— START Selected passage —

In this case, the volumes of money being circulated exceeds the supply of goods and services in the same market thus leading to an upward adjustment of prices in order to absorb the extra monies in the economy. But why is measuring inflation important in economies, one may ask?

Well, In the United States for example, the government factors in inflation when paying its citizens for programs such as social security and retirement benefits. This means that erroneous representation of inflation rates would lead to erroneous government financial projections.

This research paper has established that the CPI as used to measure inflation has several biases. As such, the study seeks to pinpoint the biases.

Biases as identified by the Boskin commission

In 1995, the US senate appointed the Boskin Commission to study the computation of CPI and reveal any biases that could exist therein. On December 1996, the commission issued a report which declared that several biases had led to an overstatement of inflation by 1.1 percent in 1996 alone and 1.3 percent in prior years (Gordon 4). Baker supports the Boskin Commission Report’s findings by stating that there is an approximate 0.5 %- 1.5% overestimation of inflation annually in the United States (1).

While explaining the biases that exist in the CPI, the report stated that the major cause of bias was the use of fixed weight index as a representation of the cost of living (Boskin Commission Report VI). According to the report, the cost-of-living Index should be ideally used as a reference point and should be attained using other research methods rather than through the fixed-weight index.

The report further states that, “the fixed-weight index exaggerates the effect of price changes on the cost of living, because it fails to allow for substitutions that enable consumers to avoid the full impact” (VI). This is especially so because as people become wealthier, they demand more products and services, to which the market responds by supplying more dynamic and diverse products and services. In such a situation, it becomes inherently challenging to use the fixed-weight index as a suitable measure for CPI.

Substitution Bias

According to QuickMBA, when prices of specific products rise substantially, consumers usually purchase a substitute cheaper product especially when their income levels remain fixed. The fixed-weight Index used to measure CPI however is not flexible enough to capture such substitution, and hence fails to accurately estimate the effect of price increases on consumer’s budgets.

Quality Bias

As technology advances, its use in the production of good and services improves and leads to improved production quality. As a result, services and products are more useful and last longer than was the case in the past. While the Boskin Commission Report (V) acknowledges that the CPI has been able to capture the effect brought about by quality changes in some products, it argues that a lot other products have been ignored by the Index.

— END Selected passage —
— START Record list —

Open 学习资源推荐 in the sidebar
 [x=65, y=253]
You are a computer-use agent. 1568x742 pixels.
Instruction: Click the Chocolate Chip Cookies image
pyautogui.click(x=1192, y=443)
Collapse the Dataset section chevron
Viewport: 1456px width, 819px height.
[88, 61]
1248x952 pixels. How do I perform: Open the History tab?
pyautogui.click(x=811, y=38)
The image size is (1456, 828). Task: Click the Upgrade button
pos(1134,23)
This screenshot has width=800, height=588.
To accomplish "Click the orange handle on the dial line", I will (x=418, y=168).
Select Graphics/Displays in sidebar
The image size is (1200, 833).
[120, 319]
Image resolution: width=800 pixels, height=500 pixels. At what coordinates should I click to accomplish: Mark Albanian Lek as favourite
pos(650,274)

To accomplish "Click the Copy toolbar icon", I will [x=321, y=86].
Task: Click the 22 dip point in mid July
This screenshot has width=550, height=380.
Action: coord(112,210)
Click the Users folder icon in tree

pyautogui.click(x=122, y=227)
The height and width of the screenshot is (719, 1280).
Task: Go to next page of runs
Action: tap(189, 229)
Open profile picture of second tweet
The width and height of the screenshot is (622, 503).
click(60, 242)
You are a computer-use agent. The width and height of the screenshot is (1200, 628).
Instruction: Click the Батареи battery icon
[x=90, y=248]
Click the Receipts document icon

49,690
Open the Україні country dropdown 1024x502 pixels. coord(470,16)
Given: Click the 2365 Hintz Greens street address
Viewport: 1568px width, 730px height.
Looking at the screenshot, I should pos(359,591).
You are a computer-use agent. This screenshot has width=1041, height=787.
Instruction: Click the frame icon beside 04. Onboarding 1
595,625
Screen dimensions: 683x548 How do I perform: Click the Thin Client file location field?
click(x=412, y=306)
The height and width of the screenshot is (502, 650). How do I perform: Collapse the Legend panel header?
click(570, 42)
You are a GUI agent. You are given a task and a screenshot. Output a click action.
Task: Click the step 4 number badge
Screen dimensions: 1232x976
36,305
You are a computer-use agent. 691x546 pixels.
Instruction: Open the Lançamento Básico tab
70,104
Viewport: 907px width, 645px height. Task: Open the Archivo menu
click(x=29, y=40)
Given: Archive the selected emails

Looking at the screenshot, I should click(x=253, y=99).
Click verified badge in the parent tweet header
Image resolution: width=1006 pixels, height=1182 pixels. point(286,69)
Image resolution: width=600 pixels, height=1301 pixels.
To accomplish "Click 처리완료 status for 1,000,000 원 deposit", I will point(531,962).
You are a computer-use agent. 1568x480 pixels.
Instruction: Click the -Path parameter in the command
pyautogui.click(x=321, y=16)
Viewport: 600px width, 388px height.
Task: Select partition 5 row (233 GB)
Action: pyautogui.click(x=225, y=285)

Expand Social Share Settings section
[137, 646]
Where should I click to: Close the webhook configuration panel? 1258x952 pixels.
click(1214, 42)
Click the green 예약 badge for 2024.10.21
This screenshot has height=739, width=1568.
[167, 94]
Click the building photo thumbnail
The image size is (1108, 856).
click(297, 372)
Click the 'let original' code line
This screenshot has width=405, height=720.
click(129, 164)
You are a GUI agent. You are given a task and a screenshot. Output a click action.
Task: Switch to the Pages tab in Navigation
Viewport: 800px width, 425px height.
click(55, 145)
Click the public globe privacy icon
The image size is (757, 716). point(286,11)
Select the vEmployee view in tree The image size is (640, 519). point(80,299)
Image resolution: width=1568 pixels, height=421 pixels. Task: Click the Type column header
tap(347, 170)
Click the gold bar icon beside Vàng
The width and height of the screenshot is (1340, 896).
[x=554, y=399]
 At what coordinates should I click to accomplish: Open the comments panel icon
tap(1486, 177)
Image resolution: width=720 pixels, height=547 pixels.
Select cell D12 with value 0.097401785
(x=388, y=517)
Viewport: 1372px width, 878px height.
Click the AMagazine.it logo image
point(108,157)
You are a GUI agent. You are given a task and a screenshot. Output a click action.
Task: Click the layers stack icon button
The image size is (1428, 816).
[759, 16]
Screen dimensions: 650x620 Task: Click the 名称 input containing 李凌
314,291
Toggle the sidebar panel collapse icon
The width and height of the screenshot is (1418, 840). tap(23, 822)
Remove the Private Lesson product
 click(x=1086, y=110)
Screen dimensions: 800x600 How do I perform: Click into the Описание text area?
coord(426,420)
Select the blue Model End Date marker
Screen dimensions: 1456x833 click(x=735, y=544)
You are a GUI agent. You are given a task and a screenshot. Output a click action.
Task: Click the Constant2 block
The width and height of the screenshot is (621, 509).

— END Record list —

§ **Stated goal A**
Duplicate the passage on how inflation is measured from "In this case, the" to "one may ask?" word for word.
§ **Stated goal B**
Write the next part of the passage on how inflation is measured, continuing after its final sentence.

§ **Task result A**
In this case, the volumes of money being circulated exceeds the supply of goods and services in the same market thus leading to an upward adjustment of prices in order to absorb the extra monies in the economy. But why is measuring inflation important in economies, one may ask?

§ **Task result B**
This has eventually led to an increased quality-consideration bias across product categories. According to Schulkin, quality bias is often difficult to quantify especially in a market where competition lead most manufacturers to keep improving the quality of their products and services (1).

New product Bias

According to QuickMBA , the Index waits until new products become common in the market for them to be integrated in the Index (2). This in turn means that price reductions associated with the introduction of new products and oftentimes new technology is not captured or reflected in the CPI.

The Boskin Commission Report estimates that the bias occurring in the CPI by not factoring in new products introduced in the market sooner, amounts to an average of 0.25 percent bias annually (V). Notably, most new products are factored in the CPI almost a decade after they penetrate the market. By this time, their prices are markedly lower than the initial introductory prices they retailed in when they were first introduced into the market (Gordon 14)

The Boskin Commission report notes that on introduction of most new products, the prices are usually high, and the products not as good as they evolve later on in the product-development cycle. As the product matures overtime however, production increases, improvements on the product are made and eventually the product retails at reduced prices thus making a larger percentage of the population to afford the same. This however does not excuse the delayed incorporation of new products in

Outlet bias

According to QuickMBA, consumers usually shift from one purchase outlet to another based on the benefits earned from the outlets (4). With the advent of online retailers, more consumers are for instance opting to do their shopping online since they can earn points or discounts. Others have learned the benefits of buying their supplies in bulk and therefore have shifted from purchasing products from retailers and instead have joined wholesale clubs.

Schulkin observes that the availability of generic products which retail at lower prices, the presence of low price stores, and the increased use of mail orders as a purchase method where consumers do not have to pay sales tax, have increased the outlet options for the buyers (1).Usually, the CPI does not consider such changes in purchase behavior, which occur when the consumer have many retail options offering different prices. As a result, the compiled index becomes a biased representation of household spending across the country.

Others

Schulkin also observes that in addition to the four main biases identified in the Boskin Commission report, using the Fixed-Weight Index to measure inflation ignores the many discounts availed to consumers in a given economy (2).

Examples include cash rebates offered when people use their credit cards, promotional prices offered for airline tickets during the low-travel season, promotional prices for products and services and the countless coupons offered to the consumer market by different manufacturers trying to promote their products or services in the market at any given time.

Notably, the CPI is calculated by factoring in the after-tax prices of products and services in an economy. However, it fails to consider the benefits accrued by the taxes. As Schulkin notes, tax proceeds are mainly used by the government for spending in law enforcement, welfare, infrastructure development, deficit reduction and spending in education among other social issues (1).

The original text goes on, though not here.